HCV-PCR positive pregnant women

  • Pregnancy and the immediate post-partum period appear to be a highly unique period in the interaction between HCV and the chronically infected host. These periods appear to force some adaptation of the virus, due to the intense physiological changes, which may offer a therapeutic window when more suitable agents come into use [9].
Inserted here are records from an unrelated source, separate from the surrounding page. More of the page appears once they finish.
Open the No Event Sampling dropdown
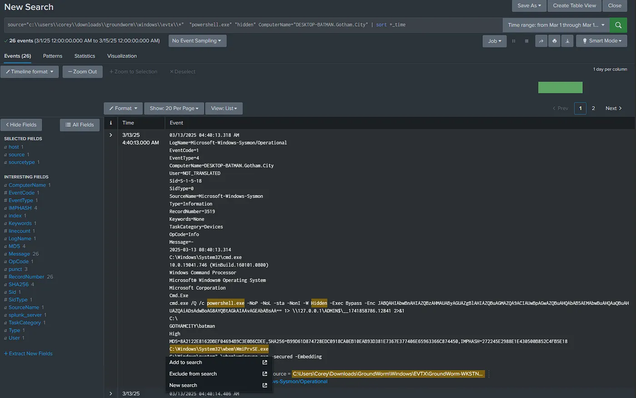 tap(197, 41)
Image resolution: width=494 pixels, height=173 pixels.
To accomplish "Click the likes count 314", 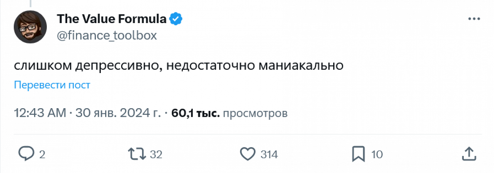I will coord(269,154).
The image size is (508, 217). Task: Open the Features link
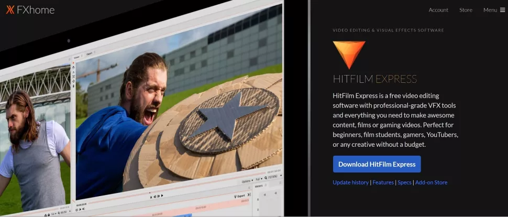click(383, 182)
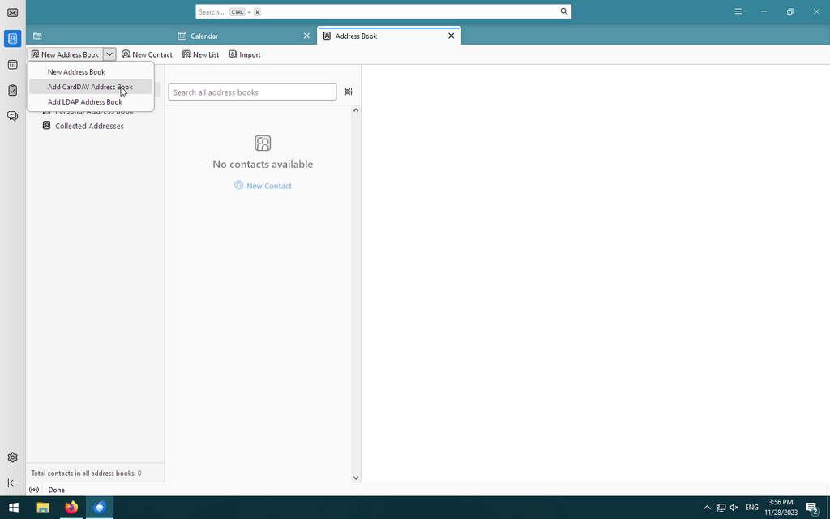This screenshot has width=830, height=519.
Task: Choose Add LDAP Address Book
Action: (85, 102)
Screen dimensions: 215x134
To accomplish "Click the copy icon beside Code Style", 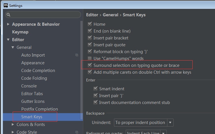I will (77, 132).
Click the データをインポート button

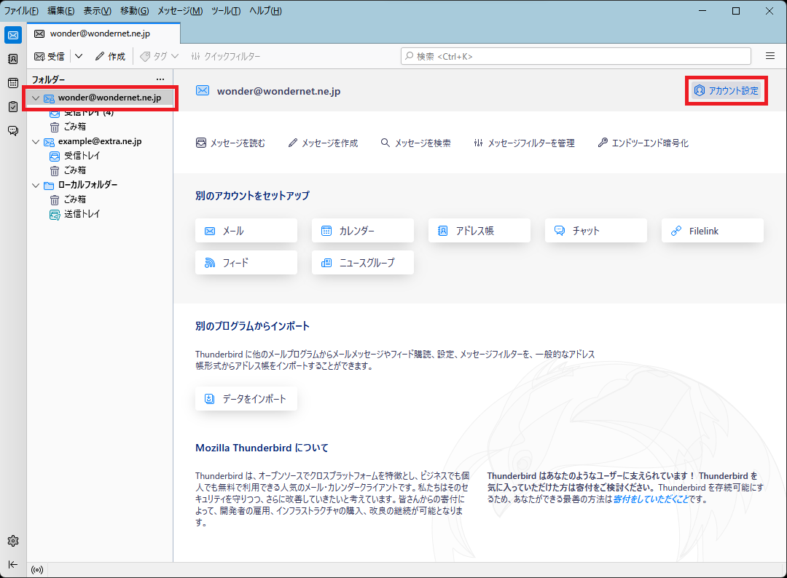click(246, 398)
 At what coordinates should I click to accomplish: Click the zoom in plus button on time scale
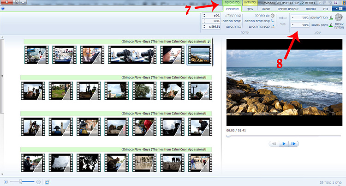click(6, 182)
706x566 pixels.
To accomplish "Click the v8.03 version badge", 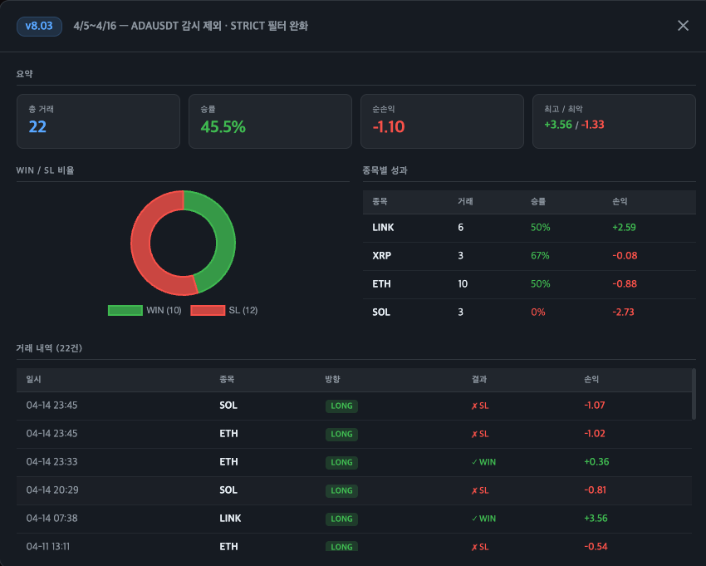I will [x=39, y=26].
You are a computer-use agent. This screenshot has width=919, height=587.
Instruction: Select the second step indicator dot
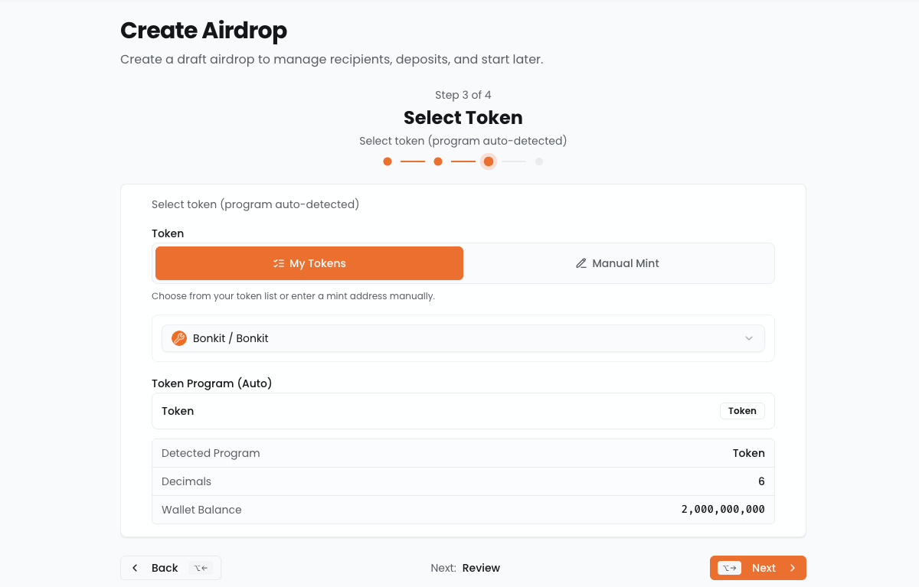point(438,161)

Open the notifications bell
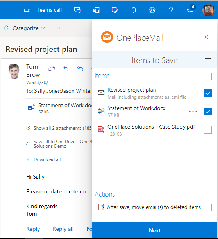click(x=134, y=10)
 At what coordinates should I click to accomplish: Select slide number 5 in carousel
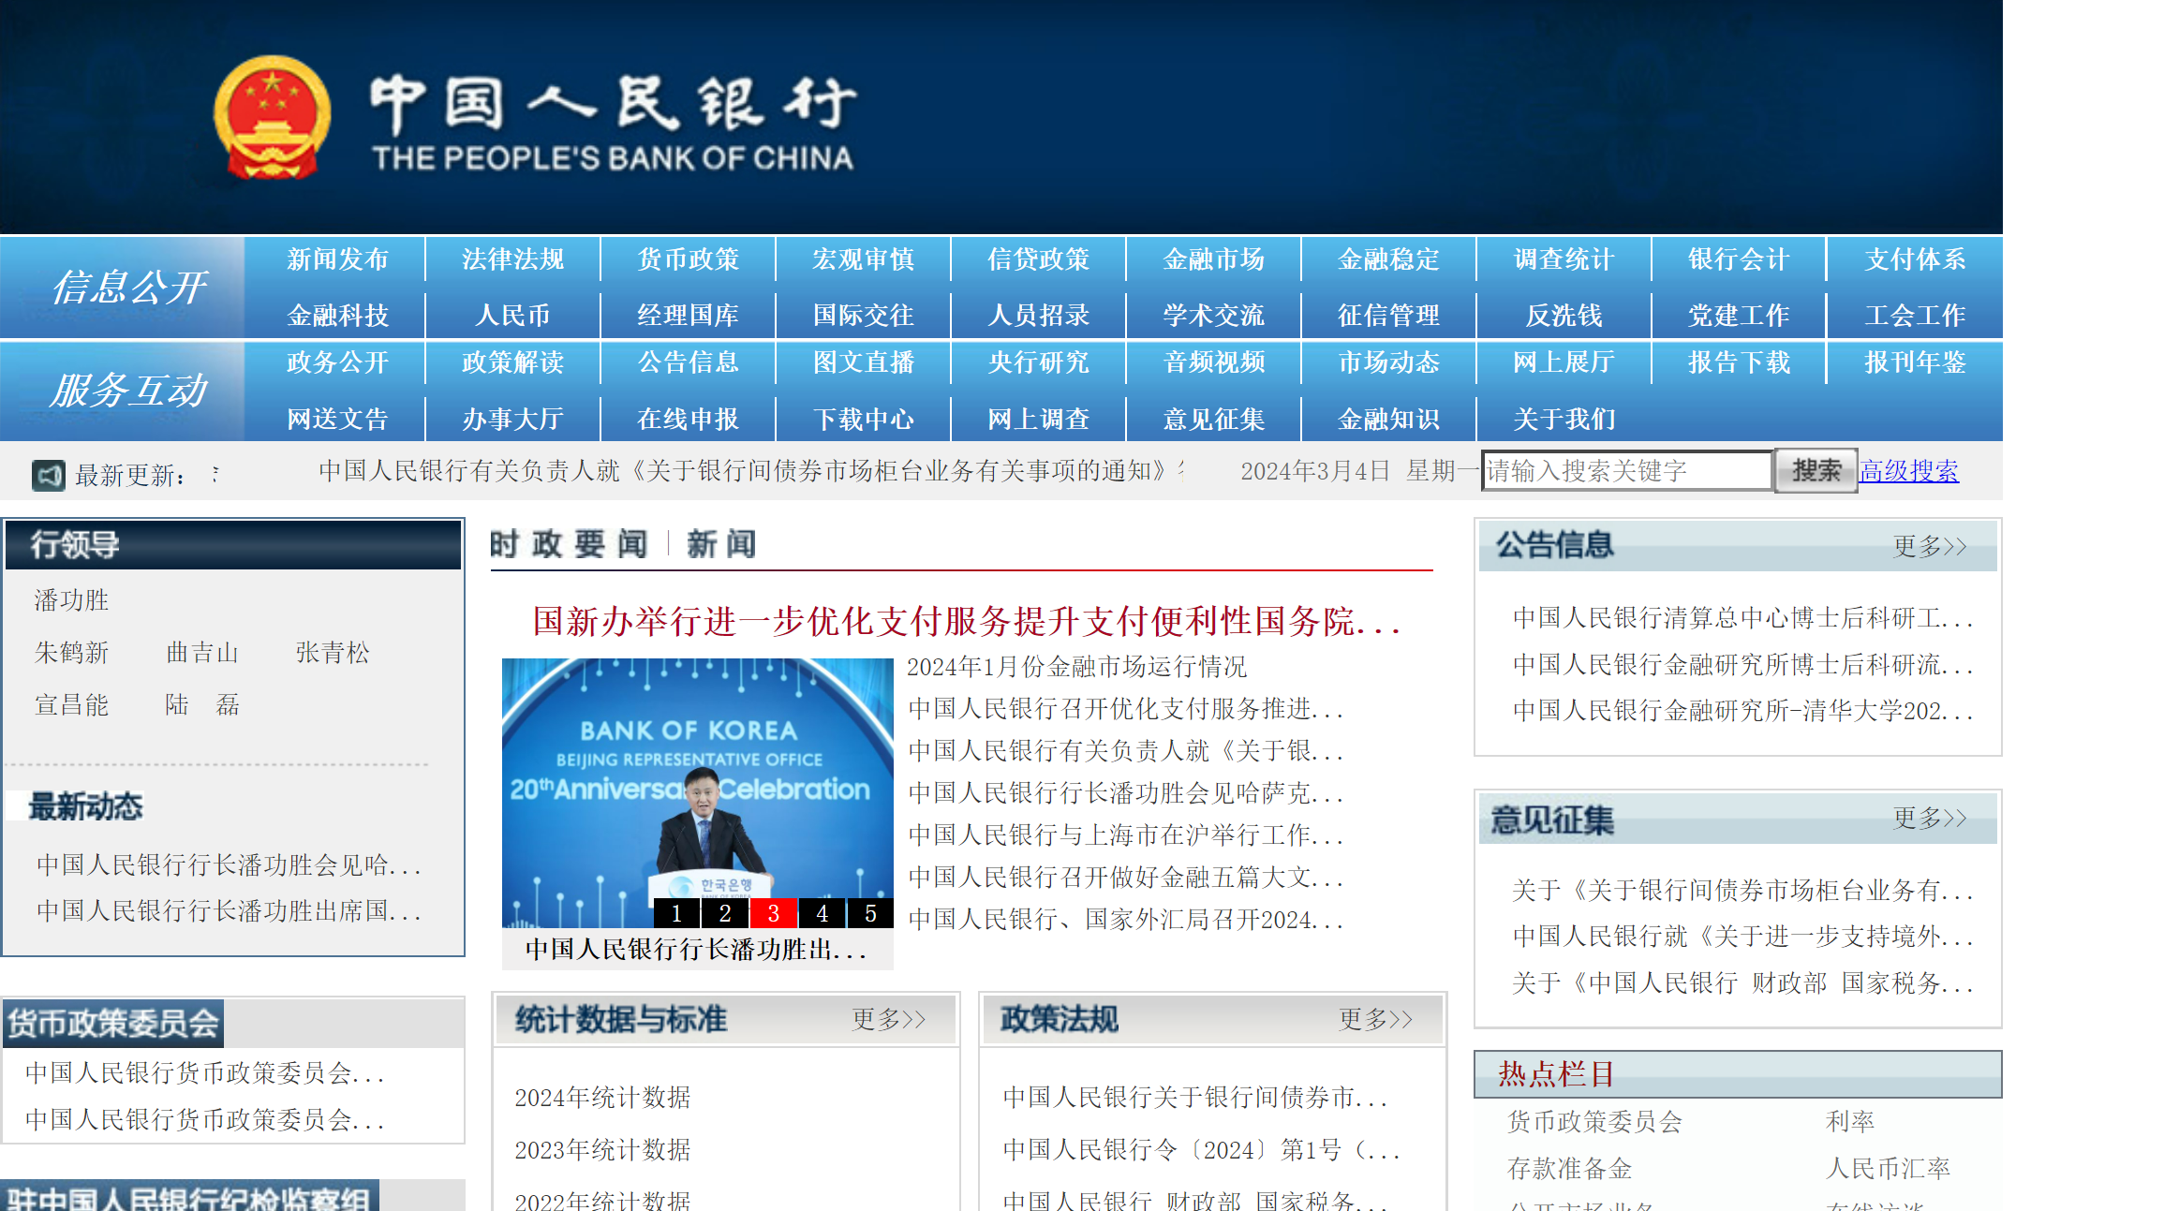pyautogui.click(x=870, y=913)
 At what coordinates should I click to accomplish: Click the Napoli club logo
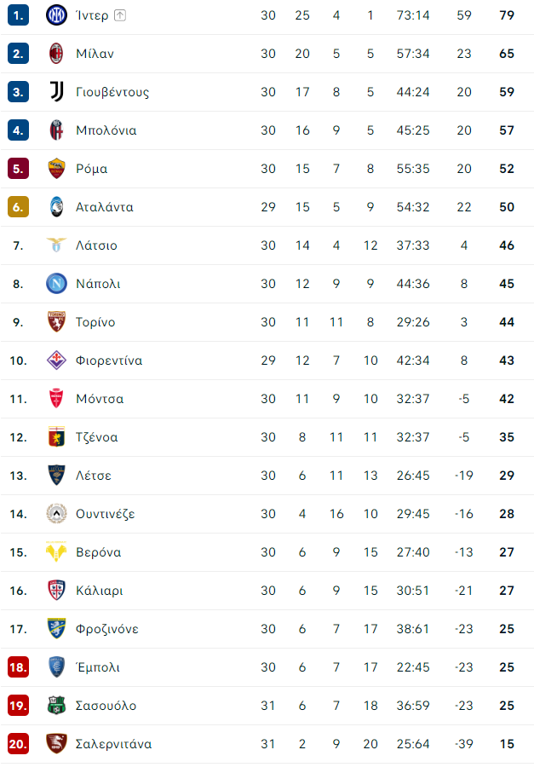[56, 284]
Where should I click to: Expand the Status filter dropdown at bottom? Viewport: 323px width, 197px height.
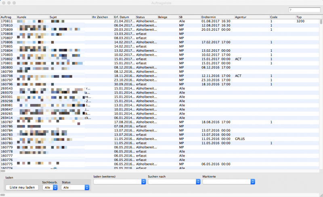click(75, 187)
  • Peg-IFN and ribavirin therapy: They are no longer recommended for HCV treatment in adults in general [17] and pregnant women in particular. Peg-IFN can cause major psychiatric side effects during pregnancy, especially as pregnant females have a high susceptibility to postpartum depression [9]. Moreover, the injectable solution of Peg-IFN contains benzyl alcohol, which can be transmitted via the placenta and could cause infant toxicity [72]. On the other hand, ribavirin is absolutely contraindicated not only for HCV-infected pregnant women or childbearing women but also for HCV-infected men, whose partners may become pregnant due to its significant teratogenic effect [107].With the era of DAAs, knowing the pregnant women’s HCV status with subsequent treatment of mothers after delivery and clearing the HCV infection before subsequent pregnancies to completely eradicate HCV; vertical transmission in the future became a realistic strategy [15].

HCV-PCR positive neonates and children

Close follow-up of newborns to rule out vertical infection is essential for detection of pediatric HCV, especially after the recently reported safety of DAAs in children as young as 6 years old [136].

Treatment of infected females before pregnancy

In the new era of DAAs, treatment of infected females before pregnancy seems to be an intelligent strategy.

Preventive regimens

In our opinion, DAAs’ success and safety should encourage healthcare systems’ standards of care to include universal screening of HCV during pregnancy. The benefits for women and their children should outweigh the additional costs for healthcare systems.

With successful treatment of the mother, there is the potential for completely eliminating vertical HCV transmission. At present, as treatment is not yet available during pregnancy, only children born from subsequent pregnancies would be protected, following antenatal diagnosis and treatment after delivery [15].

Conclusions

The HCV perinatal infection is an underestimated health problem which can lead to major chronic complications in later life. This necessitates intimate follow-up of all infants born to HCV-infected mothers by anti-HCV serology and PCR to apply timely management when needed. In areas with high HCV prevalence, a national screening program for HCV in females before marriage is warranted so as to start DAA treatment before marriage, which in turn can eradicate HCV vertical infection.

Understanding the modulatory effects of pregnancy on the immune response to HCV within the mother’s liver as well as how HCV infects the fetal liver as it matures is necessary to allow better therapy.

The recently approved DAAs may open a new era of treatment of HCV infection during pregnancy in the near future. Universal HCV screening during pregnancy is a fair, realistic strategy which should be implemented in healthcare systems worldwide.

Conflict of interest

The authors declare no conflict of interest.